Four months later I met up with my now partner, as a friend, to spend time together. I didn’t go into “seductress siren” mode, I held my desire for love with grace, and we didn’t even kiss until days into our getting to know each other. That was big for me. The change had come. My hunger wasn’t running the show.
The journey there was messy. I did some embarrassing things, some things I deeply regret, from that place of broken hearted hunger. I let the hunger run things and it created chaos in it’s wake. Sometimes I pray in the mornings to the hearts I hurt in my own pain. I lay quietly in the dark in my bed and just say “I’m so sorry.” And I pray they are happy and healthy and living lives that meet their deepest dreams. And then I work on forgiving myself. This part in ongoing.
And since 2020 I have stayed away from the deep digging and the excavation. This phase was excavation around relationship, connection, attachment and love. I have also excavated around many other things. (Some of those I shared about in my first book.) For now, no constant digging. Just tending to the soil. And very carefully, tending to my inner life without using the big tools that scatter the topsoil, i.e. sitting with a trusted therapist, spiritual teacher, with books, etc…still contemplating and being curious about the depths, but without making the big deep dive mess.
I have tried to explain to people why I won’t do MDMA or mushrooms with them at New Year’s, or on the weekends at shows.
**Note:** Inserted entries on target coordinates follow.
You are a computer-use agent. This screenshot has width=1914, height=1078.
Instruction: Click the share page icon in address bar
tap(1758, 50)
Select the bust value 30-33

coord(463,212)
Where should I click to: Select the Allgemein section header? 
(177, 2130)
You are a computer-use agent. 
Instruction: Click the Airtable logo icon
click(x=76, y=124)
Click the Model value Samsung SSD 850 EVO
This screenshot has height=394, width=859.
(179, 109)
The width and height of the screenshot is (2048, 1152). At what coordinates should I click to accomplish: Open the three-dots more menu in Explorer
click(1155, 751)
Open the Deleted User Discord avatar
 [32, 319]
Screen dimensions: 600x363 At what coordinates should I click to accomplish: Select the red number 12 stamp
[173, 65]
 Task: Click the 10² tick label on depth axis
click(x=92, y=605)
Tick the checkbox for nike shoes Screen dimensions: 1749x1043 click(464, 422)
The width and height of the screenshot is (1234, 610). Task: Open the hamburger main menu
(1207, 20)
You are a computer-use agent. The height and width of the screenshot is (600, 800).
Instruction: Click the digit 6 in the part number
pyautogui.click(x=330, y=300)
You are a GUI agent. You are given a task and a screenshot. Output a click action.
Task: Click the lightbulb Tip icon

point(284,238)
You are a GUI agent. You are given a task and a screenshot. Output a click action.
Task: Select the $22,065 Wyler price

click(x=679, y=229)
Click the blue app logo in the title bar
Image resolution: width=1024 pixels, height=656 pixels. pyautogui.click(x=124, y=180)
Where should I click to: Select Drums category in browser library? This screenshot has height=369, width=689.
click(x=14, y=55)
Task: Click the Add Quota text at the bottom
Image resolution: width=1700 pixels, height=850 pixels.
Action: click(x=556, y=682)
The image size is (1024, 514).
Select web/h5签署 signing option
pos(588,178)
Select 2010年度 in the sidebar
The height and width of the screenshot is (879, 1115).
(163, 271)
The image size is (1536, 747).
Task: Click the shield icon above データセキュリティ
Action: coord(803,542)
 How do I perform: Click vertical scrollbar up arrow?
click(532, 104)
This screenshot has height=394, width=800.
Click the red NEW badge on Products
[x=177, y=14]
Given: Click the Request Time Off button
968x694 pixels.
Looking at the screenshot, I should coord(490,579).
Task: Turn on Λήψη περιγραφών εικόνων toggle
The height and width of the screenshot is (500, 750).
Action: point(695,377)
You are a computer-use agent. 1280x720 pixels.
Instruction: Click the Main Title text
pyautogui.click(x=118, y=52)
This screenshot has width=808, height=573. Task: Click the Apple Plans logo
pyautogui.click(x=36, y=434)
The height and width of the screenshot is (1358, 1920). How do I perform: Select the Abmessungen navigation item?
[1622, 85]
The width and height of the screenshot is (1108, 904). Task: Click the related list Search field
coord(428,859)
Or why I’m rarely inclined to go to a new highly skilled shaman or healer right now. For me, none of that can be for recreation, it just doesn’t work that way for me. For me it all excavates deep into my soil. And, in my life right now, I’m rooting, settling into nourishing soil, and not making a mess climbing to the bottom and disrupting the little seedlings that are spreading their roots and budding into beautiful colors.
Instead I go to sensual dance. I write. I cook. I read. I tend to the garden of my partnership. I hold my pain tenderly and sit with feelings on my own, sober, just feeling. I lead my groups and cry and laugh and write with the women in them. I hold space for some women who are amidst major excavation, whom I feel adept to lead, and others who long to be held in sacred space post dig. I watch movies and good TV because they are one of my first loves and they are not self destructive in my life.
There will likely be another time in life for that dig, dig, digging. I did it before for a reason. I needed to get to the bottom of that hunger. But for now there is nothing to get to the bottom of. There is life to enjoy. To live. Feelings to feel. The ecosystem of the current reality that I want to be a part of. There is enough here on the surface to keep me busy for a while.
My next book DARE TO FEEL: The Transformational Path of The Heart, comes out January 2024 with Sounds True. It’s full of stories of heartbreak and heart healing like the above. Stay tuned for more tidbits along the way over the next 8 months.
Such a beautiful, poised reflection and gives me a lot to consider in my own path. I think there are many ways in which we lionize digging and excavating as the "better" "harder" thing but it's true it has to end, or it becomes a distraction and addiction just the same. Also loved this "Sometimes I pray in the mornings to the hearts I hurt in my own pain."
I relate to every paragraph of this post. Thank you for your writing, thank you for sharing your soul journey so others know they are not alone in ours. I appreciate your expression.